The mode of action of insulin potentiation by mebanazine

Abstract

Chronic oral treatment of rats with mebanazine potentiated the hypoglycaemic response to insulin both in intensity and duration. A similar potentiation of intensity but not of duration was observed in pair-fed animals. In consequence, mebanazine-treated rats subjected to a 21 h fast before insulin died in hypoglycaemic coma whereas control and pair-fed animals did not. Intravenous glucose brought about a rapid return to consciousness in moribund mebanazine-treated rats in insulin coma but hyperglycaemic catecholamines did not. The observed hypoglycaemic unresponsiveness was not solely due to depletion of liver glycogen since both control and treated rats had undetectable levels of glycogen after fasting, yet only the treated animals died. Tissue levels of noradrenaline were raised by mebanazine treatment in brain, heart and liver but these enlarged stores were readily depleted by reserpine. A similar potentiation of hypoglycaemia was observed following chronic treatment of intact rats with tranylcypromine and of adreno-demedullated rats with guanethidine and bethanidine. No potentiation was observed with reserpine or α-methyldopa in either type of animal.

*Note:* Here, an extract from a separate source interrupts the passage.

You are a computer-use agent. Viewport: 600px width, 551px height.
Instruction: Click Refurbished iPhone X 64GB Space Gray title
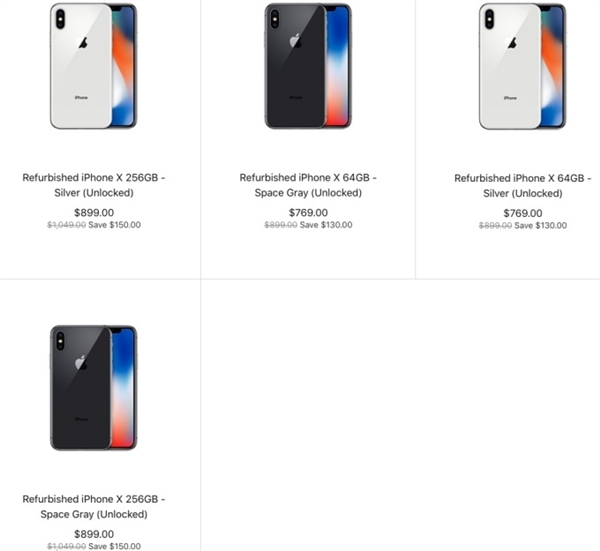[308, 185]
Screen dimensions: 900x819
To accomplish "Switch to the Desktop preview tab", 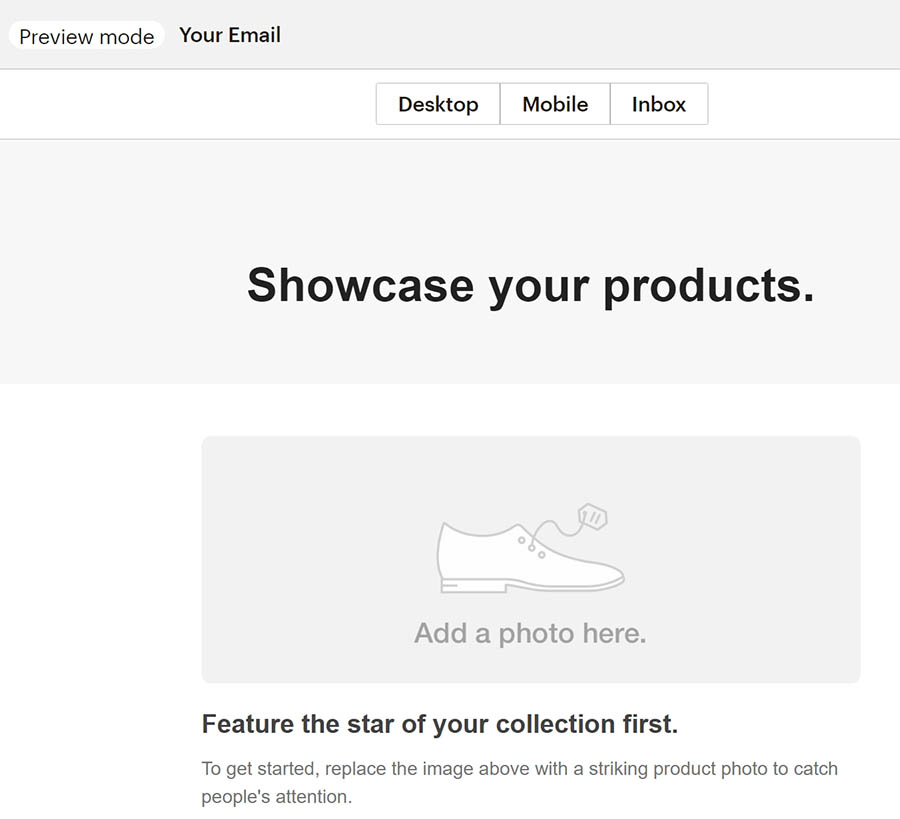I will 438,104.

Blood glucose was significantly raised by adrenaline and α-methylnoradrenaline, but not by octopamine. The observations support the hypothesis that hypoglycaemic unresponsiveness following chronic inhibition of monoamine oxidase is due to a replacement of noradrenaline in adrenergic neurons by octopamine. This substance is an ineffective hyperglycaemic agent and its physiological release in response to hypoglycaemia does not bring about a return to normoglycaemia.